Re-reading Tony Harrison’s poems, especially the ones about the Iraq War, I found myself with many unanswered questions. How do you even start to write a poem about that?

Ripostes are never a complete answer, but they are like verbal cannon-shot across the bows of pomposity and misinformation. Sometimes they sneak under the radar and catch the reader unawares.

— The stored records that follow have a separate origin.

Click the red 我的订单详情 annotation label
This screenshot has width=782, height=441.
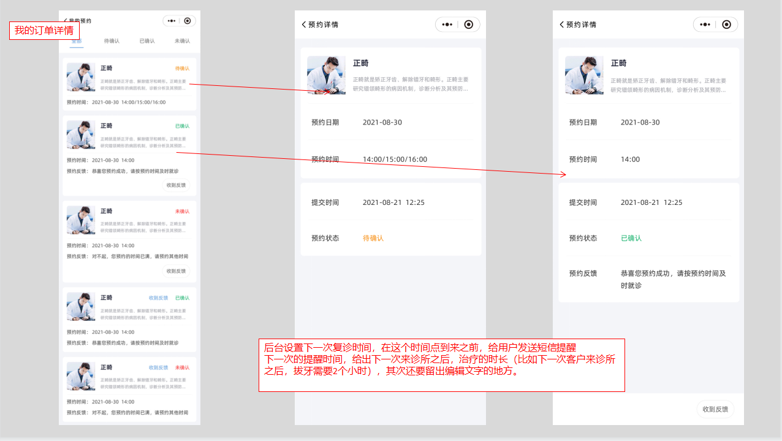pos(44,31)
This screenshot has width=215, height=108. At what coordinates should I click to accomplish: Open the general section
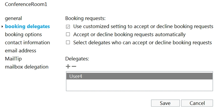[x=13, y=18]
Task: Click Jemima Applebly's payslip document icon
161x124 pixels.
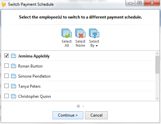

Setting myself the challenge of writing a piece that addresses the brutality and pointlessness of war but keeps the humanity of the persons involved in it, I began to think about another civilisation not a million miles from Syria, one that was flourishing more than two thousand years ago on the border of Anatolia in a city called Catalhoyuk. The cities of Palmyra in Syria and Catalhoyuk in Turkey developed at about the same time. Palmyra was lucky to have escaped Alexander’s army. The Greeks and Romans influenced its development instead. Catalhoyuk, a city whose citizens were more intent on agriculture than warfare, developed an egalitarian and, some would argue, a matriarchal society. The roofs of the mud-brick houses were strengthened to allow citizens to exit their homes by means of a ladder through a hole in their ceiling, which also acted as a chimney and ventilator. Once on the roof they would perform all the household tasks communally, rest and chat and thus maintain a vibrant and, one assumes, contented, society. There is no evidence of defensive structures, weaponry, or other evidence of violent deaths from the bones excavated. There are some small votive carvings of female fertility figures, similar to the ones uncovered in Siberia recently and said to be 30, 000 years old, but the excavated dwellings have given archaeologists very little rubbish to explore. These people were domesticated, peace loving citizens it seems. The chances to explore fully the history of Palmyra, on the other hand, are very slender now, since ISIS destroyed much of the city. We don’t know what caused Catalhoyuk to be abandoned. We know exactly why Syrians are fleeing.

I imagined a letter from a citizen of Catalhoyuk to present day dwellers in Syria, especially Palmyra and began my poem. Keeping the horror and fear to one side, I began to focus more on the everyday privations of the inhabitants. It’s not finished, but the bones of it are there.